The only minimum level of return, as far as I can see, that
market forces seem to ensure, is the rate of added depreciation. That is, if
producing will accelerate depreciation of the capital, then at any lower level
of earning the capital would be better left idle. But this is a far cry from a
constant return of 5% over and above any depreciation.
This would have a major impact on the prospects of capital
in a world of secular stagnation (as Keynes foresaw, calling it “the euthanasia
of the rentier”) –and as I have written before, it should be clear by now that
we have long reached a situation in which our capital and technology enables us
to produce far more than we can meaningfully consume, whether from lack of
demand, dearth of inputs or environmental constraints. In a world awash with
capital and facing stagnation or even recession, it is not obvious why capital
should command a clearly positive net return. Could it be that Piketty is
facing the irony of another major treatise (Malthus, Pareto spring to mind)
published just before the key relationship it highlights ceases to hold?
Well, I don’t expect it to happen just yet, because rentiers
put a hell of a fight. This is where the r>g, or even more precisely the
kind of stable r is more of an empiric observation than an economic one.

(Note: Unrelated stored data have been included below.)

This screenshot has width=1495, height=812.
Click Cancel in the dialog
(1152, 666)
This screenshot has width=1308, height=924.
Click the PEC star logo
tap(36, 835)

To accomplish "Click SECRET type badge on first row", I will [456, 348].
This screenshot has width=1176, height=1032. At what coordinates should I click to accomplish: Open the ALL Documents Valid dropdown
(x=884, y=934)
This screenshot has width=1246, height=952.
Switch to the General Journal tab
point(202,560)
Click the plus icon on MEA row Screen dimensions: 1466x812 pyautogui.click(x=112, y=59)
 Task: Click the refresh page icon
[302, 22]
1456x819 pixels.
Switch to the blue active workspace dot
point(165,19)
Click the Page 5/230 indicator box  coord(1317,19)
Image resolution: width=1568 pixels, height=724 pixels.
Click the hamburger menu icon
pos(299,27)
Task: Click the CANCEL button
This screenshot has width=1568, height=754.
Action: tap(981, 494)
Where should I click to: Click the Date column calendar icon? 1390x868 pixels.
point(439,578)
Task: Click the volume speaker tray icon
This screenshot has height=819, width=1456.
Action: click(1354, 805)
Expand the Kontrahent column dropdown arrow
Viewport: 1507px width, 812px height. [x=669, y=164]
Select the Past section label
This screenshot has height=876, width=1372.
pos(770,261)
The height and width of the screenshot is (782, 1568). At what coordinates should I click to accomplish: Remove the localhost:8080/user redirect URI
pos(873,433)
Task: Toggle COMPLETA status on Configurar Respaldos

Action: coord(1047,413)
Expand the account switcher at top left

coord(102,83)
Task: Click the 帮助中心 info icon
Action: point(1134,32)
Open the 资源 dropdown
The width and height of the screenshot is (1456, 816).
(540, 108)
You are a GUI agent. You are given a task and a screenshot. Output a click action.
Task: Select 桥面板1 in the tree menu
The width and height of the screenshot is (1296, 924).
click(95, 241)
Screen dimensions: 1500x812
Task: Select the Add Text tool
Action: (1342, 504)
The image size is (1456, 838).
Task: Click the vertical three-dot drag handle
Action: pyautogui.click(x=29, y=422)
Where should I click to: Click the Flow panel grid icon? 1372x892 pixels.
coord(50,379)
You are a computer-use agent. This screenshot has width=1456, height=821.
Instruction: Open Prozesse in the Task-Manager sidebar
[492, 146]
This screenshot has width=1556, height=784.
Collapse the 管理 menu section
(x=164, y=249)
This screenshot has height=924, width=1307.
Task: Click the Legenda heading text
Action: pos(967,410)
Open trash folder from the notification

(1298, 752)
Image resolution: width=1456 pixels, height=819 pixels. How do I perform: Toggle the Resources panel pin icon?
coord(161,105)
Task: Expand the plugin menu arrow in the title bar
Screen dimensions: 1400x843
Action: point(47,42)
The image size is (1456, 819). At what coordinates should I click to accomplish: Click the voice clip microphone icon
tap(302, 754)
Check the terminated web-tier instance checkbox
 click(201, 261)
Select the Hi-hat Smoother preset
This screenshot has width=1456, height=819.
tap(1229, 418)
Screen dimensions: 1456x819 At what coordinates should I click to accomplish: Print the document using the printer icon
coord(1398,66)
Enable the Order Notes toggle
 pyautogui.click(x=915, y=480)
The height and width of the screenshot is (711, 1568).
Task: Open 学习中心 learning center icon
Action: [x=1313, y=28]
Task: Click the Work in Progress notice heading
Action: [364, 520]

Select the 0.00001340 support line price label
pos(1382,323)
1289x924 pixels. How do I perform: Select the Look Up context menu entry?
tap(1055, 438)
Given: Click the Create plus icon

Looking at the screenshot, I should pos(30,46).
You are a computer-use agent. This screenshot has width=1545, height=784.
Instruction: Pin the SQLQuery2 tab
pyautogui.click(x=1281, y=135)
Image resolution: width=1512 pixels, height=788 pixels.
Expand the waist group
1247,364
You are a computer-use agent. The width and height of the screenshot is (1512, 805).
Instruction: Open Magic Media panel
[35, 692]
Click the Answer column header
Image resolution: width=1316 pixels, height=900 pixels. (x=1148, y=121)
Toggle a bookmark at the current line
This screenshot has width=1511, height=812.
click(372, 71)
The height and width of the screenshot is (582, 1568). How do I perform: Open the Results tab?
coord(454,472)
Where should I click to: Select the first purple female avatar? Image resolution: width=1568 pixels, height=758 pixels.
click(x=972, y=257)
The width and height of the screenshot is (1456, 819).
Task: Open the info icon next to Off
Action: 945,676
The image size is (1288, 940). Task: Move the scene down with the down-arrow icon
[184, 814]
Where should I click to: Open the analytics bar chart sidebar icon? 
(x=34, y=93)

Throughout most of history, the wealthy have managed to influence things so
that they got a certain level of return on capital. As such, governments that
were created along great hopes of enlightenment have shown a distinct
preference for protecting the right of property rather than any of the other
professed ones. Recently, it is hard to believe that the waves of deregulations
were never influenced by those who had the most to gain –safe in the
expectation that, if things were to go pear-shaped, governments would make them
whole.
So I would differ on the causal analysis with Piketty.
However, I would not yet be sanguine enough to differ on his projection over
the next few decades. He describes that as being “absent new policies to
mitigate”. In my view, it’s rather “absent a break in the trend of adding new
policies to maintain the return on capital”. But it feels likely enough at the moment.